(Stored records)
BEGIN

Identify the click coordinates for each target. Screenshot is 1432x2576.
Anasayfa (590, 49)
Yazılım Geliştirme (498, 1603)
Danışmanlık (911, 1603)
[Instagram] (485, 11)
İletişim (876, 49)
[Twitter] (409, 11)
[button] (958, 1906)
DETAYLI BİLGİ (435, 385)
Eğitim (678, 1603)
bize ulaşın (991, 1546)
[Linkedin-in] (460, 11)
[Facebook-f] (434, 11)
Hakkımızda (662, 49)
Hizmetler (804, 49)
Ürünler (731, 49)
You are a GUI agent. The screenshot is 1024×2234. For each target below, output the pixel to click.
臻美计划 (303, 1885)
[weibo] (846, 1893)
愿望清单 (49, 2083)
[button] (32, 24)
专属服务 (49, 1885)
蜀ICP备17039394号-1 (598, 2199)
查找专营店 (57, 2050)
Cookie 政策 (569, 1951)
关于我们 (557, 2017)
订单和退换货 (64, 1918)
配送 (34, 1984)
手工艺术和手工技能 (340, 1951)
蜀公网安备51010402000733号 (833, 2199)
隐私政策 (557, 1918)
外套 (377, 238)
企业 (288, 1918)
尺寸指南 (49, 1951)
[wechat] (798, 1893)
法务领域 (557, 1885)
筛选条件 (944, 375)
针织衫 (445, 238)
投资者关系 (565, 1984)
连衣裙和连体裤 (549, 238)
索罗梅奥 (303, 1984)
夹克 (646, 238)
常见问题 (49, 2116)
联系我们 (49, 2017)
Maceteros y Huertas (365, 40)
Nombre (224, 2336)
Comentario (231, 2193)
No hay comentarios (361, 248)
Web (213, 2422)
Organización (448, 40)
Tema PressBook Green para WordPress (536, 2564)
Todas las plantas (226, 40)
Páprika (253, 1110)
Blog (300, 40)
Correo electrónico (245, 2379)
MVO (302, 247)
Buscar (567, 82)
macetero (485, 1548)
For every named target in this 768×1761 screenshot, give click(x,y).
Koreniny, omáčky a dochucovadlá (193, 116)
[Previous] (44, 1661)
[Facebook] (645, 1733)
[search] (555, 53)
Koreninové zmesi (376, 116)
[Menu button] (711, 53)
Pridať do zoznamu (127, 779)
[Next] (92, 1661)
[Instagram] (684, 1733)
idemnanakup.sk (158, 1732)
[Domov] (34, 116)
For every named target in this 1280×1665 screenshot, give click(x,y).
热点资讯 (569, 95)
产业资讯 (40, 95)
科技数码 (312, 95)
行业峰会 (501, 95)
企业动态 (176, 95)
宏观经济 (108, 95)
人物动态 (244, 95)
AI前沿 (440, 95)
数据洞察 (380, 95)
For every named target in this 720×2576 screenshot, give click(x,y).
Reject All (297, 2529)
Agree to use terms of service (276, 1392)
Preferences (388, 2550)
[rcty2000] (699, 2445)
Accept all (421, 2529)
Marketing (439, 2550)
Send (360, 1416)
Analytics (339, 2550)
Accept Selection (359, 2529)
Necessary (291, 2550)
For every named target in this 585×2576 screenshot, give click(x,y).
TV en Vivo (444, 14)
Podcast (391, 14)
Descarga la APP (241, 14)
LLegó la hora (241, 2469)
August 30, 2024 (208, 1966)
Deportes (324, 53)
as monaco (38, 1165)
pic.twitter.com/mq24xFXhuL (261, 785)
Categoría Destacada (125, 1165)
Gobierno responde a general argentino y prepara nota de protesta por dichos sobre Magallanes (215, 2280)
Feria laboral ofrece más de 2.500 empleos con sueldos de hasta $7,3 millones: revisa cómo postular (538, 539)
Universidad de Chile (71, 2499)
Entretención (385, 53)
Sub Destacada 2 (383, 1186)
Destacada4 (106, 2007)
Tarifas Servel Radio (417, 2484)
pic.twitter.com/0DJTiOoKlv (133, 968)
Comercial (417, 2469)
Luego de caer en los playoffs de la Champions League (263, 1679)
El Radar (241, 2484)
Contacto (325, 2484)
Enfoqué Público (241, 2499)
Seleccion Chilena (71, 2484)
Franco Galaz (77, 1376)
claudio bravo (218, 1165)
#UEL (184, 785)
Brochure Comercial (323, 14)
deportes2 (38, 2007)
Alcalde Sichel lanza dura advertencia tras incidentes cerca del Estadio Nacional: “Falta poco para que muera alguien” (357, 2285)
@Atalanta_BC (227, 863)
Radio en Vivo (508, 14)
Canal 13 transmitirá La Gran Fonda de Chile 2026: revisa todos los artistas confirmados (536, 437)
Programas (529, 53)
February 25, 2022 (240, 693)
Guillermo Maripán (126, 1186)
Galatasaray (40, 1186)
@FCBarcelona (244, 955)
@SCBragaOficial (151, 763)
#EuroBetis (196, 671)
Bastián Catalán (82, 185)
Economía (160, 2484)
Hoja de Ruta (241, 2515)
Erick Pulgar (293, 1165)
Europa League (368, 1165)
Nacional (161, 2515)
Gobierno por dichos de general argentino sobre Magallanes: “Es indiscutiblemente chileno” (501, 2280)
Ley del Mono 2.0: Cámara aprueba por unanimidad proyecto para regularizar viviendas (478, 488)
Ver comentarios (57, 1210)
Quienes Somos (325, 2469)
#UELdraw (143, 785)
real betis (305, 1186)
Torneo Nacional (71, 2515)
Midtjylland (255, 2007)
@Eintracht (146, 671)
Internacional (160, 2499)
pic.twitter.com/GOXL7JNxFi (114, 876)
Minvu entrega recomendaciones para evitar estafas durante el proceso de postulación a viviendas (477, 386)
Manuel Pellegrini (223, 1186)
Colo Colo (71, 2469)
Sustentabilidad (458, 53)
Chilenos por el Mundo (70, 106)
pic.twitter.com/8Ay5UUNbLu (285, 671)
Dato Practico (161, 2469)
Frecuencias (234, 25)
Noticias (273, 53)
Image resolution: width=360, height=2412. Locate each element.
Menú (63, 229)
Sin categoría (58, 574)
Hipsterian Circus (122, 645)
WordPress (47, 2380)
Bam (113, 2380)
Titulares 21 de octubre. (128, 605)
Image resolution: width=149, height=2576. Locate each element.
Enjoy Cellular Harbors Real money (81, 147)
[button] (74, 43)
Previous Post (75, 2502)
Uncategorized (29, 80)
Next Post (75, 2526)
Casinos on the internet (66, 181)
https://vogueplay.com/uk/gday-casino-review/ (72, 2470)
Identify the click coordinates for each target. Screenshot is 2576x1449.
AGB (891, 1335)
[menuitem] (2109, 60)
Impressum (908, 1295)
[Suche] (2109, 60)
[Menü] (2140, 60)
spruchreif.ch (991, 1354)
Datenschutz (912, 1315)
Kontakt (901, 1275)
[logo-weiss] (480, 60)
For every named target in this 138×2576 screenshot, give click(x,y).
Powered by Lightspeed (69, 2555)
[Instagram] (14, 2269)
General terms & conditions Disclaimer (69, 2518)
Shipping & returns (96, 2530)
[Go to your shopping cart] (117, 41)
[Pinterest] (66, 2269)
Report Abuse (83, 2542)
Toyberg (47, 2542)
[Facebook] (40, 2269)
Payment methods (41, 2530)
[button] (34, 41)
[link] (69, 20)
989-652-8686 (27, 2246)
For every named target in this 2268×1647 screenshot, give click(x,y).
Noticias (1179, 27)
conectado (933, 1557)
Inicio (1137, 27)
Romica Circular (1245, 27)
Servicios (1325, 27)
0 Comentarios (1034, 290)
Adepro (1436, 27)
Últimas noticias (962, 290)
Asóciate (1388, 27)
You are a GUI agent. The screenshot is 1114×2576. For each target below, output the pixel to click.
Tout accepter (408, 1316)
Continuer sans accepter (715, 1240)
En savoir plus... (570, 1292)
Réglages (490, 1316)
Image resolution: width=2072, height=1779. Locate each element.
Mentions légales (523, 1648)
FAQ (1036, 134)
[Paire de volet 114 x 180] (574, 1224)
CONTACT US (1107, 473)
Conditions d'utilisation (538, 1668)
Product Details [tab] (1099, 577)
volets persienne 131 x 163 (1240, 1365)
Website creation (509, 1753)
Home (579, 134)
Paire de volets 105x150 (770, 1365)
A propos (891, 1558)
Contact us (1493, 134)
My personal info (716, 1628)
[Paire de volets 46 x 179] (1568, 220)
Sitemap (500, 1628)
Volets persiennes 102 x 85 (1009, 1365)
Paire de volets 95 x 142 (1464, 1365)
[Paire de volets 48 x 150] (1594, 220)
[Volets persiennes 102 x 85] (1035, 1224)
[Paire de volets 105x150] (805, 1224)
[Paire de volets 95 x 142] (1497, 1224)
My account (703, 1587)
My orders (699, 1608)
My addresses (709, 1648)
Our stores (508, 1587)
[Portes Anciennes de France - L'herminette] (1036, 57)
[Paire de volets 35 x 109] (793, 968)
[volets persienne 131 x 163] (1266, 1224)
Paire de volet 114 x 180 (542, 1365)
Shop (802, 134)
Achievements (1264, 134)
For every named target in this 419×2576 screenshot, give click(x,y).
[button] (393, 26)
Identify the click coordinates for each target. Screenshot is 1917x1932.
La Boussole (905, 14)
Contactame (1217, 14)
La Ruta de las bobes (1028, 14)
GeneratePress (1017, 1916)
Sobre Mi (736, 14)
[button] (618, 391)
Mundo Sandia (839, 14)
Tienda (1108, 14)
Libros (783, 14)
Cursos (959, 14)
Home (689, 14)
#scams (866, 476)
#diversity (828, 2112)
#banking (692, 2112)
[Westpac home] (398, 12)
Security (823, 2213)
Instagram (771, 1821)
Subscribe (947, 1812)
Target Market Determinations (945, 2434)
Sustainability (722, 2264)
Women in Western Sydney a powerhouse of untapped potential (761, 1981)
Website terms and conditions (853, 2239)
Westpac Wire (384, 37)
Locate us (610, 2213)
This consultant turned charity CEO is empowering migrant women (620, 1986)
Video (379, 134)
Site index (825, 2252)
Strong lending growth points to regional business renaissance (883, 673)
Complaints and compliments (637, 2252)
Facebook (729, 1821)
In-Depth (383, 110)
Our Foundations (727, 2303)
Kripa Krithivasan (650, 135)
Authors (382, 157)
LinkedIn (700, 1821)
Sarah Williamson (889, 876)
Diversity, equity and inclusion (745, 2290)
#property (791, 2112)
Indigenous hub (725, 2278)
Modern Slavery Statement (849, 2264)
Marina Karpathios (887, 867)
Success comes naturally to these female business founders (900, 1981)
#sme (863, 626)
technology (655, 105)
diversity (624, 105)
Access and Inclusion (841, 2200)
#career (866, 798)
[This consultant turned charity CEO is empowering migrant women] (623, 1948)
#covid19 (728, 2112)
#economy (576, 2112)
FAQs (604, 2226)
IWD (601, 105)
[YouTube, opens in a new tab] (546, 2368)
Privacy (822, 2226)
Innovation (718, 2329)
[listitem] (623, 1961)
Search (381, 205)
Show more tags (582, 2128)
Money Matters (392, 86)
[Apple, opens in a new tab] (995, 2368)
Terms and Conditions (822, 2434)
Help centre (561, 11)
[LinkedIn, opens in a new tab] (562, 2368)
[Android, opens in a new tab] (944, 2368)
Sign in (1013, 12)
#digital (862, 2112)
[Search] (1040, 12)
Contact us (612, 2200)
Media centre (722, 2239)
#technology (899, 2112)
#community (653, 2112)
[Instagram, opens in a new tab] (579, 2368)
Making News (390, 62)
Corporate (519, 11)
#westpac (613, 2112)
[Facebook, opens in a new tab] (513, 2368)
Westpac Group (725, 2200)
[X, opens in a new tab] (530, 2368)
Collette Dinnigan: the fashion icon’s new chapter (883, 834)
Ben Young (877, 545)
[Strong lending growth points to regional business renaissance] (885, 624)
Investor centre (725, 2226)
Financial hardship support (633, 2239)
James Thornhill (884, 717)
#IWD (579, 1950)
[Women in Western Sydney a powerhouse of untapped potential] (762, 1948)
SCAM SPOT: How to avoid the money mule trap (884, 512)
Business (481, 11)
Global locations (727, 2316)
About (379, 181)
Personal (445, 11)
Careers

END

> **What you have to do**
Above are the lines; repeat exactly the ones from the line containing "Tout accepter (408, 1316)" down to the line containing "[Paire de volet 114 x 180] (574, 1224)", both inclusive.

> **Completed exercise**
Tout accepter (408, 1316)
Continuer sans accepter (715, 1240)
En savoir plus... (570, 1292)
Réglages (490, 1316)
Image resolution: width=2072, height=1779. Locate each element.
Mentions légales (523, 1648)
FAQ (1036, 134)
[Paire de volet 114 x 180] (574, 1224)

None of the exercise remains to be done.